7. TITULAIRE DE L?AUTORISATION DE MISE SUR LE MARCHE
BAYER SANTE FAMILIALE
33, rue de l'Industrie
74240 Gaillard
8. NUMERO(S) D?AUTORISATION DE MISE SUR LE MARCHE
· 369 477-6: 12 comprimés sous plaquettes thermoformées (PVC/Aluminium).
· 369 478-2: 24 comprimés sous plaquettes thermoformées (PVC/Aluminium).
· 369 479-9: 25 comprimés sous plaquettes thermoformées (PVC/Aluminium).
· 369 480-7: 36 comprimés sous plaquettes thermoformées (PVC/Aluminium).
· 369 481-3: 48 comprimés sous plaquettes thermoformées (PVC/Aluminium).
· 369 483-6: 50 comprimés sous plaquettes thermoformées (PVC/Aluminium).
· 369 484-2: 60 comprimés sous plaquettes thermoformées (PVC/Aluminium).
· 369 485-9: 72 comprimés sous plaquettes thermoformées (PVC/Aluminium).
· 369 486-5: 96 comprimés sous plaquettes thermoformées (PVC/Aluminium).
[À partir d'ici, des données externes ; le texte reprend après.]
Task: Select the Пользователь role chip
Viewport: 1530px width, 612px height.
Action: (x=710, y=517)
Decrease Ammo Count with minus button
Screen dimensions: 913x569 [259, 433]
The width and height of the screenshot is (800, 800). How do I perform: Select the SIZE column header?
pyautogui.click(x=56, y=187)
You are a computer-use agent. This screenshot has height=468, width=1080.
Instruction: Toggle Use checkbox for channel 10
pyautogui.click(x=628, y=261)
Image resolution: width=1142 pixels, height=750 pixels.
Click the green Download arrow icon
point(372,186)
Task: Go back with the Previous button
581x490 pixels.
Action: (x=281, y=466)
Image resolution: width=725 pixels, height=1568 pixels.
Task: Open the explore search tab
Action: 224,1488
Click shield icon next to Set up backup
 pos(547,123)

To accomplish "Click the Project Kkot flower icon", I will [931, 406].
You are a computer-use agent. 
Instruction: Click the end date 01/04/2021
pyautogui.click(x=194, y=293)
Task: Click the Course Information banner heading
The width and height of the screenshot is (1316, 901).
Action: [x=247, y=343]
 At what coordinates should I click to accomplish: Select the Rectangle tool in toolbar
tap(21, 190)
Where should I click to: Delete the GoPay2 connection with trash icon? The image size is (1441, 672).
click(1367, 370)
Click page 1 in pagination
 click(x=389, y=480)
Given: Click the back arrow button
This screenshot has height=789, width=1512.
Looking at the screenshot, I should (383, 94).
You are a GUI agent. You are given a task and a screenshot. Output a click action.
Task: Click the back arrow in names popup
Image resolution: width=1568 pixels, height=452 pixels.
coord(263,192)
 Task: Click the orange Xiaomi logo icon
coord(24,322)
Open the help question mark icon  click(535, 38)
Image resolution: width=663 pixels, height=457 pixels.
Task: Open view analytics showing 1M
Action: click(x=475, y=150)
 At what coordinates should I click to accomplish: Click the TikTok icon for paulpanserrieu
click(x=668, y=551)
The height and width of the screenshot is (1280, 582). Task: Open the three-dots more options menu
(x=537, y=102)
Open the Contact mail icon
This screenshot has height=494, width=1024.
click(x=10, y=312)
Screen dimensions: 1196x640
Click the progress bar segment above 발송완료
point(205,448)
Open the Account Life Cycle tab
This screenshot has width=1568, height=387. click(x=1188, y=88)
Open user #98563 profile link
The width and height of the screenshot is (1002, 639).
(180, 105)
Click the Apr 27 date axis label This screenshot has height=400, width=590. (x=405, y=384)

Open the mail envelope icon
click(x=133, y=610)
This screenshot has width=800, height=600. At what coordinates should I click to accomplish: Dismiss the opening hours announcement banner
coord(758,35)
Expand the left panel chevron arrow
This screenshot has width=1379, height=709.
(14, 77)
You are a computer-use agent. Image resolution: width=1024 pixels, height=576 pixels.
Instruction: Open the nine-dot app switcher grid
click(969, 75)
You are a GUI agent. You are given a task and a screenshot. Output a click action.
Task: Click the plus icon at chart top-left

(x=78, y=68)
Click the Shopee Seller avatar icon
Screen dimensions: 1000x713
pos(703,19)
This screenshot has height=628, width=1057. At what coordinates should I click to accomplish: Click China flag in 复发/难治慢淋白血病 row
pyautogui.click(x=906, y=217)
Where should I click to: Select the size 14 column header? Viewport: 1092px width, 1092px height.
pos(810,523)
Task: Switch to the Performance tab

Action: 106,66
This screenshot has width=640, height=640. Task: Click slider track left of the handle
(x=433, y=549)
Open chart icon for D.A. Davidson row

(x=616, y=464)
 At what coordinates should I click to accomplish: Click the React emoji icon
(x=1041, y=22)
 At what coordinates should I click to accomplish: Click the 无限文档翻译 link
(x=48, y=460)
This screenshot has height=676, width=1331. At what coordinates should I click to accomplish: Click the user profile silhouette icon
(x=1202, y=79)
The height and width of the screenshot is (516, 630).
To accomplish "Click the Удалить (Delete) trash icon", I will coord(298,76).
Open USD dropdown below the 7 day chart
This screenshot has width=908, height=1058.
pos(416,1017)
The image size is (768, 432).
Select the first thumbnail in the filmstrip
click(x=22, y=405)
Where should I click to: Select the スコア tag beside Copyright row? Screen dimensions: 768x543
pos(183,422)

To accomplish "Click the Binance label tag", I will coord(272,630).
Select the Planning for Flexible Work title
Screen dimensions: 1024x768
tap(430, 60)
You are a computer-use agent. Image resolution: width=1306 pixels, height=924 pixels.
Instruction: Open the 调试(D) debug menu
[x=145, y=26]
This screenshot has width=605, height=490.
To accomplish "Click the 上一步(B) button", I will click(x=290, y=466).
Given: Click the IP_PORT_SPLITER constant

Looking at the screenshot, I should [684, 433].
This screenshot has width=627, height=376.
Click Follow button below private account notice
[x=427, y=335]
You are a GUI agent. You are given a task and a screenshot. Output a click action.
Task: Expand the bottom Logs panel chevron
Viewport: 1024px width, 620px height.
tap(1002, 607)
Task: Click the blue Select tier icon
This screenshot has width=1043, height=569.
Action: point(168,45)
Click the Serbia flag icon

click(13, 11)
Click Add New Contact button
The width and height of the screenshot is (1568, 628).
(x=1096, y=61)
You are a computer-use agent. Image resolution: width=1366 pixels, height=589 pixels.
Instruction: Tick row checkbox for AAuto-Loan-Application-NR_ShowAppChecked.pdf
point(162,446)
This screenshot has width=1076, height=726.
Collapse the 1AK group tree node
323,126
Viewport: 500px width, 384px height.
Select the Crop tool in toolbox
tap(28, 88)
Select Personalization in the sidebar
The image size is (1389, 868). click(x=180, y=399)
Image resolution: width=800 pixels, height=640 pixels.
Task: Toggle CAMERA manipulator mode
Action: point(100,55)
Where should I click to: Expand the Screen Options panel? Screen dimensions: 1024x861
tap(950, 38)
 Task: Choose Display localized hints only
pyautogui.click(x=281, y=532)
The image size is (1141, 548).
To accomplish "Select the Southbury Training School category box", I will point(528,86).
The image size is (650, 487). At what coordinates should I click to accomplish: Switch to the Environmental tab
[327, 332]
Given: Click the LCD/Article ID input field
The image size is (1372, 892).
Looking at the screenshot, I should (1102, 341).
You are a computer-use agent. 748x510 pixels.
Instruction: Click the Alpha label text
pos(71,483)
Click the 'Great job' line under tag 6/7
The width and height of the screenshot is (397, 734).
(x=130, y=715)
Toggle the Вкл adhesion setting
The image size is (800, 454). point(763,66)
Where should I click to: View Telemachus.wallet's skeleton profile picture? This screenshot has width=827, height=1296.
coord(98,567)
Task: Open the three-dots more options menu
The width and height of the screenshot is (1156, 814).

· 369 487-1: 100 comprimés sous plaquettes thermoformées (PVC/Aluminium).
· 369 488-8: 120 comprimés sous plaquettes thermoformées (PVC/Aluminium).
· 369 489-4: 12 comprimés dans une feuille (papier/Aluminium).
· 369 490-2: 12 comprimés dans une feuille (papier/Aluminium), boîte de 24 (2x12) comprimés.
· 369 491-9: 12 comprimés dans une feuille (papier/Aluminium), boîte de 36 (3x12) comprimés.
· 369 492-5: 12 comprimés dans une feuille (papier/Aluminium), boîte de 48 (4x12) comprimés.
· 369 493-1: 12 comprimés dans une feuille (papier/Aluminium), boîte de 60 (5x12) comprimés.
· 369 494-8: 12 comprimés dans une feuille (papier/Aluminium), boîte de 72 (6x12) comprimés.
· 369 495-4: 12 comprimés dans une feuille (papier/Aluminium), boîte de 84 (7x12) comprimés.
· 369 496-0: 12 comprimés dans une feuille (papier/Aluminium), boîte de 96 (8x12) comprimés.
9. DATE DE PREMIERE AUTORISATION/DE RENOUVELLEMENT DE L?AUTORISATION
[à compléter par le titulaire]
10. DATE DE MISE A JOUR DU TEXTE
[à compléter par le titulaire]
11. DOSIMETRIE
Sans objet.
12. INSTRUCTIONS POUR LA PREPARATION DES RADIOPHARMACEUTIQUES
Sans objet.

CONDITIONS DE PRESCRIPTION ET DE DELIVRANCE

Médicament non soumis à prescription médicale.